# Terrible Experience and Horrendous Customer Service



## Rayne (Mar 9, 2014)

You may want to retitle the review. It gives the impression the chisels themselves are horrible when it's really the company. And 2nd, have you tried contacting them through Facebook? They have a page and you can message them. Worth a shot as well.


----------



## bruc101 (Sep 13, 2008)

Do they not answer the phone?


----------



## cmmyakman (Feb 16, 2011)

It's August. They are probably on vacation.


----------



## Jeff28078 (Aug 27, 2009)

You could ask your credit card company to reverse the charge but I don't think it's been long enough. I do understand the frustration of waiting three weeks with no contact but a little bit more patience may be needed.


----------



## woodsmithshop (Sep 10, 2008)

I think, by law, (not 100% sure) that if you do not receive your order within 30 days you can cancel the order.


----------



## GR8HUNTER (Jun 13, 2016)

I love my Stanley fat-max chisels :<))


----------



## ssnvet (Jan 10, 2012)

Report the transaction to your CC company and they'll pull the money right back out of the vendors account (yes, they can do that) and then you'll get a call from their CS within a day begging to know how they can help you.


----------



## Desert_Woodworker (Jan 28, 2015)

https://www.ibctools.ca/contact/
the phone # is disconnected

Bat- why did you give 5stars in the previous review?

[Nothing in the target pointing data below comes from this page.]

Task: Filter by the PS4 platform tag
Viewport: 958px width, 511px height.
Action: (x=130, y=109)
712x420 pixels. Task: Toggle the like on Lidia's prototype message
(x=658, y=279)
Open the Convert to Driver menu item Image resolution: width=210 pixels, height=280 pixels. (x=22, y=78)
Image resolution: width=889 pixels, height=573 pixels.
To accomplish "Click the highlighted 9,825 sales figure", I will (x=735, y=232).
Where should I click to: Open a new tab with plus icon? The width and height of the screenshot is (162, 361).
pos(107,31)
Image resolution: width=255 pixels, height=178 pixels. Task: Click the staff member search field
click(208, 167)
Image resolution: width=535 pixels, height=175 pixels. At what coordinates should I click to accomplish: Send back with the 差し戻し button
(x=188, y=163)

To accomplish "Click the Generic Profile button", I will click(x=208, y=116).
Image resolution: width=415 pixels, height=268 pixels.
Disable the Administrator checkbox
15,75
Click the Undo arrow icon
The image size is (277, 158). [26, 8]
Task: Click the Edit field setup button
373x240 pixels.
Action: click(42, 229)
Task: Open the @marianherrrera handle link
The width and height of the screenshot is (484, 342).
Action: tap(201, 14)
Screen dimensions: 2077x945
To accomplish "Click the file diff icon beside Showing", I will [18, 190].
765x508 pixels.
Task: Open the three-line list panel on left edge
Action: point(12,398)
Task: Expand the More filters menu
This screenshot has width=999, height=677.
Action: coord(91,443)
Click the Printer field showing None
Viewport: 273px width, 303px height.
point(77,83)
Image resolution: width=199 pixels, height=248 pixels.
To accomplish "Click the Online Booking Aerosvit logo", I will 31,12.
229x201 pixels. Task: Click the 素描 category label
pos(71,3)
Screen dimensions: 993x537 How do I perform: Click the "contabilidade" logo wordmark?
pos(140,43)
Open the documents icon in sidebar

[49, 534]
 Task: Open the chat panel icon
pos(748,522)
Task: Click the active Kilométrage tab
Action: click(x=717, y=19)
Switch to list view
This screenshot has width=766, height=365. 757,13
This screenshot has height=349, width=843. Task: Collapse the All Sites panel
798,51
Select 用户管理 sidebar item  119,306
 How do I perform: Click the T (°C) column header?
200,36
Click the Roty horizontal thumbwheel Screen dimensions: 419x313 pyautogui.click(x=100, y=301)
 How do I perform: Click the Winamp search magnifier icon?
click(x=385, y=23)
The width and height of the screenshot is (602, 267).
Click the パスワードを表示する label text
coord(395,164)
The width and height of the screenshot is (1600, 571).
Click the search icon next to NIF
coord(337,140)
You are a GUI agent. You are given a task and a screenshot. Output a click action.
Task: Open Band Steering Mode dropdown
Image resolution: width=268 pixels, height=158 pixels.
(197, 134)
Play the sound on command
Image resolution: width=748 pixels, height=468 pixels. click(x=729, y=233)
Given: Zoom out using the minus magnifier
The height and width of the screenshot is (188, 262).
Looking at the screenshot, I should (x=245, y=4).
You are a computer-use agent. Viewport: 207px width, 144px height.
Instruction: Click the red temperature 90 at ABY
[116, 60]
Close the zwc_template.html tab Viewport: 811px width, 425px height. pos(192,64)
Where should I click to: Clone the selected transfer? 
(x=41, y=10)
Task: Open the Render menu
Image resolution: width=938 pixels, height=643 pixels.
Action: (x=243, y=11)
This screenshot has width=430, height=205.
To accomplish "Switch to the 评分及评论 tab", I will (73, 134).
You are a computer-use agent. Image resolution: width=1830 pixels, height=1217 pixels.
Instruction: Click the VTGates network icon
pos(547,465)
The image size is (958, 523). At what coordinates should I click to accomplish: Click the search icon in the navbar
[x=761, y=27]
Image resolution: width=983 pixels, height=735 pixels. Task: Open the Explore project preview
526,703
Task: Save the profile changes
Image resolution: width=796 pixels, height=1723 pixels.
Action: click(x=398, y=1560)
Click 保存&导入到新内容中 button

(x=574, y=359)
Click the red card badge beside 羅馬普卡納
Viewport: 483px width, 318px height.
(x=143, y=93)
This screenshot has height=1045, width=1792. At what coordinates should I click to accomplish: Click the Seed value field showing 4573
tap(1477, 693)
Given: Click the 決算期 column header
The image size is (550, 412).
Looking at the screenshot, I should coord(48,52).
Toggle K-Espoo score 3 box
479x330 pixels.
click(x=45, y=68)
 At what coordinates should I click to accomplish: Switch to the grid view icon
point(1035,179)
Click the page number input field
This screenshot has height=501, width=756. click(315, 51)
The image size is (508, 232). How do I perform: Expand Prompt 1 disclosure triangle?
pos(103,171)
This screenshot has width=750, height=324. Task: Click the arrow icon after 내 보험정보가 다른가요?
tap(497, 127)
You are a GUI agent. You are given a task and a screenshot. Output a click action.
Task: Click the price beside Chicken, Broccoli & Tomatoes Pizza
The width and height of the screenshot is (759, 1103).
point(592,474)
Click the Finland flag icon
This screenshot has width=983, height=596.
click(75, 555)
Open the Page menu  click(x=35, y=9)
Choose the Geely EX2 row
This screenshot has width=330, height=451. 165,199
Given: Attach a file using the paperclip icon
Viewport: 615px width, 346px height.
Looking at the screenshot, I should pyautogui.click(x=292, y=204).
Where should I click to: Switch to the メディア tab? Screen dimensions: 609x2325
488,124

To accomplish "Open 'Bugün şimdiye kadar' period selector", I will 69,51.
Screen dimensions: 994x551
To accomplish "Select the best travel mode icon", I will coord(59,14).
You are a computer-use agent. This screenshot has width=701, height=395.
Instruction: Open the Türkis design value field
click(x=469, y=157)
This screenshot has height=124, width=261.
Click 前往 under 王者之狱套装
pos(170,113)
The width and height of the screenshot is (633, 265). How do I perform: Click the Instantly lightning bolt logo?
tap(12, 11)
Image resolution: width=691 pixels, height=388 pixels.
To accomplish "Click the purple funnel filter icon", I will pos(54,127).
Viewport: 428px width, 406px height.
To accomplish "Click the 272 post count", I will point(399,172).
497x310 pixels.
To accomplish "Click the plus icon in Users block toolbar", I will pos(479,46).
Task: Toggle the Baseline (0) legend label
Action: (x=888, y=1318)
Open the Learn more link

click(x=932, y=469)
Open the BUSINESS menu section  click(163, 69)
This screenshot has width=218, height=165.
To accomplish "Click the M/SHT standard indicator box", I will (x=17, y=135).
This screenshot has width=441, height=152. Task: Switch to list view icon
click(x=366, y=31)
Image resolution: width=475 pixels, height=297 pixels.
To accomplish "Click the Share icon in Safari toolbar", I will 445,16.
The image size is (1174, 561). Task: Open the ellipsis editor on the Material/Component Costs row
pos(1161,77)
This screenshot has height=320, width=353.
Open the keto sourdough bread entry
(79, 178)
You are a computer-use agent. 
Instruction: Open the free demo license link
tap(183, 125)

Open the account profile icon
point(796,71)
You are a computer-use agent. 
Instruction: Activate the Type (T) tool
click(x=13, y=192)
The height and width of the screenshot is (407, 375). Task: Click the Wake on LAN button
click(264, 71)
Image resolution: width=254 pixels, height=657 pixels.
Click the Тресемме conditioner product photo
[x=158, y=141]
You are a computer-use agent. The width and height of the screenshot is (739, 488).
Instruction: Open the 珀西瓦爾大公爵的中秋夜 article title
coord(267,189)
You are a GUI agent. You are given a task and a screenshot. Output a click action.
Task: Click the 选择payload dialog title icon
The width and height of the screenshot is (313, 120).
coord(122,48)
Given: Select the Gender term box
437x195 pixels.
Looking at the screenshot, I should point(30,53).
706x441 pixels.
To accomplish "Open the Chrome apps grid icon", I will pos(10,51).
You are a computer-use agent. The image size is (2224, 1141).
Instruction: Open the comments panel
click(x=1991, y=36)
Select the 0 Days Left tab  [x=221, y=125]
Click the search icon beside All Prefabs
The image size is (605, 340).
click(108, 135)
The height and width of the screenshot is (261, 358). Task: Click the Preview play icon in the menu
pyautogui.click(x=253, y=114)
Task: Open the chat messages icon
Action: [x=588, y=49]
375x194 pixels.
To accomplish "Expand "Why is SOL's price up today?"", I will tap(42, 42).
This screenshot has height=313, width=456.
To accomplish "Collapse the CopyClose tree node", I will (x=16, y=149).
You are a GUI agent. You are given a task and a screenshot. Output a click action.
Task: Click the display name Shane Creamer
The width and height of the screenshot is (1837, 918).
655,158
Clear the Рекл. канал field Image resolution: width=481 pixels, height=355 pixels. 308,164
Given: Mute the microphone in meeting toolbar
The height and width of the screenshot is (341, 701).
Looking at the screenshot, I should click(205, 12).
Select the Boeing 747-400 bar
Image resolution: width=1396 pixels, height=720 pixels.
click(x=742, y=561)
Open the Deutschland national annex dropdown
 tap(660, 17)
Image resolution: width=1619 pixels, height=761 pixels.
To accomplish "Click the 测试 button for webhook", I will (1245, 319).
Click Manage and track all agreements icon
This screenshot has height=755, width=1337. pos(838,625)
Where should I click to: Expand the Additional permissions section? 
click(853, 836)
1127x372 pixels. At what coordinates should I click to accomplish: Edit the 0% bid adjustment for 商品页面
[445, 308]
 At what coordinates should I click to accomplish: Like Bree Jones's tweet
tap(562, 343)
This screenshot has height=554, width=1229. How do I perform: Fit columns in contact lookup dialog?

Credit Card question- will our CC cover foreign purchases? (IBC was/is Canadian)


----------



## jacquesr (Jul 3, 2014)

1-416-264-9534

This number seems to work


----------



## Desert_Woodworker (Jan 28, 2015)

*Off my watch*


----------



## Commarato53 (Dec 13, 2013)

+1 what Manianc Mike said. Go to Hartville Tool and buy a set of Sorby chisels, they have paring, mortising etc. Or get a set of 2 Cherries. I think Woodnet has a 15% discount at Hartville Tool.


----------



## Dusty56 (Apr 20, 2008)

You haven't received the chisels and yet you have rated them as 1 star. SMDH . This is NOT a tool review.


----------



## Desert_Woodworker (Jan 28, 2015)

> You haven t received the chisels and yet you have rated them as 1 star. SMDH . This is NOT a tool review.
> 
> - Dusty56


+1


----------



## Snowshoe (Oct 27, 2014)

I also bought a set of these chisels, but I bought them through Rob Cosman's site. They came right away and I was happy to give Rob my business. (His videos have been great and I have learned a lot from him.) He actually called me after I placed my order and gave me his cell number in the event that I had any questions. I find the chisels to be very good, and of course always very sharp, thanks to Rob's videos. /Users/jeffgall/Desktop/IMG_0268.jpg


----------